**DOCUMENT SECTION:**
• • • •

# Intresting Lan Game!!!!! Suggestions



## hansraj (Nov 20, 2008)

Me n my partner share our pc's thru lan. I want to install any intresting game which both of us can play simultaneously.... we had one such game Age of Mythlogy which is not exiciting anymore. Similar is the state with AOE, AOEII, Warcraft (basically all strategic games involving food, wood , gold and etc are not to be suggested). I tried to google but its not fetching me the names of the games to be played on lan. Suggestions are required from all so that we can have a busy time playing games on lan!


----------



## Kl@w-24 (Nov 20, 2008)

For 2 players, I'd suggest a racing game like the NFS series or some sports sim like FIFA or PES. I dunno, but IMO it won't be too much fun playing an FPS 1-on-1 again and again. Still, you can check out the eternal CS, Urban Terror and the like.


----------



## thewisecrab (Nov 20, 2008)

Urban Terror
Unreal Tournament
PES 2009
FIFA 08/09
And of course, CS


----------



## toofan (Nov 20, 2008)

COD 5 in co-op mode. It will rock you.
or you can play stronghold.


----------



## rhitwick (Nov 20, 2008)

Hidden And Dangerous


----------



## izzikio_rage (Nov 20, 2008)

FIFA any version.....if you have a good config then I guess you can try the co op of Gears of war .....and there's always UT 3 (or 2004) .lots of 1 on 1 maps and the team games can be played using bots .....worth a shot..


----------



## comp@ddict (Nov 20, 2008)

HIDDEN & DANGEROUS?

This year?


----------



## rhitwick (Nov 20, 2008)

comp@ddict said:


> HIDDEN & DANGEROUS?
> 
> This year?


No, long long ago.

Why r u asking?


----------



## hansraj (Nov 21, 2008)

thanks a lot guys.... i will try the demos first and then lock on.


----------



## Kl@w-24 (Nov 21, 2008)

hansraj said:


> thanks a lot guys.... i will try the demos first and then lock on.



Urban Terror is freeware.


----------



## hansraj (Nov 21, 2008)

^^Ok.... thanks but still i will have to check all of them one by one.... anyway thanks again


----------



## Krazzy Warrior (Nov 21, 2008)

Urban Terror <---No Doubt


----------



## hjpotter92 (Nov 21, 2008)

CS is too free<.... I think so.


----------



## toofan (Nov 21, 2008)

Kl@w-24 said:


> Urban Terror is freeware.


Urban terror is an fps and playing it with only two players will be quite interesting.


----------



## thewisecrab (Nov 21, 2008)

hjpotter92 said:


> CS is too free<.... I think so.



Whaddya mean free?


----------



## lywyre (Nov 21, 2008)

• • • •

**DATA EXTRACT:**
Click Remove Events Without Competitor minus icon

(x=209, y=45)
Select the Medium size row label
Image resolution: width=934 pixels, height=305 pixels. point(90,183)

• • • •

**TASK:**
Reproduce the part of the LAN game thread that begins with the words containing "Me n my partner" and ends with "Kl@w-24 (Nov 20, 2008)". You won't need the material for this.

**OUTPUT:**
Me n my partner share our pc's thru lan. I want to install any intresting game which both of us can play simultaneously.... we had one such game Age of Mythlogy which is not exiciting anymore. Similar is the state with AOE, AOEII, Warcraft (basically all strategic games involving food, wood , gold and etc are not to be suggested). I tried to google but its not fetching me the names of the games to be played on lan. Suggestions are required from all so that we can have a busy time playing games on lan!


----------



## Kl@w-24 (Nov 20, 2008)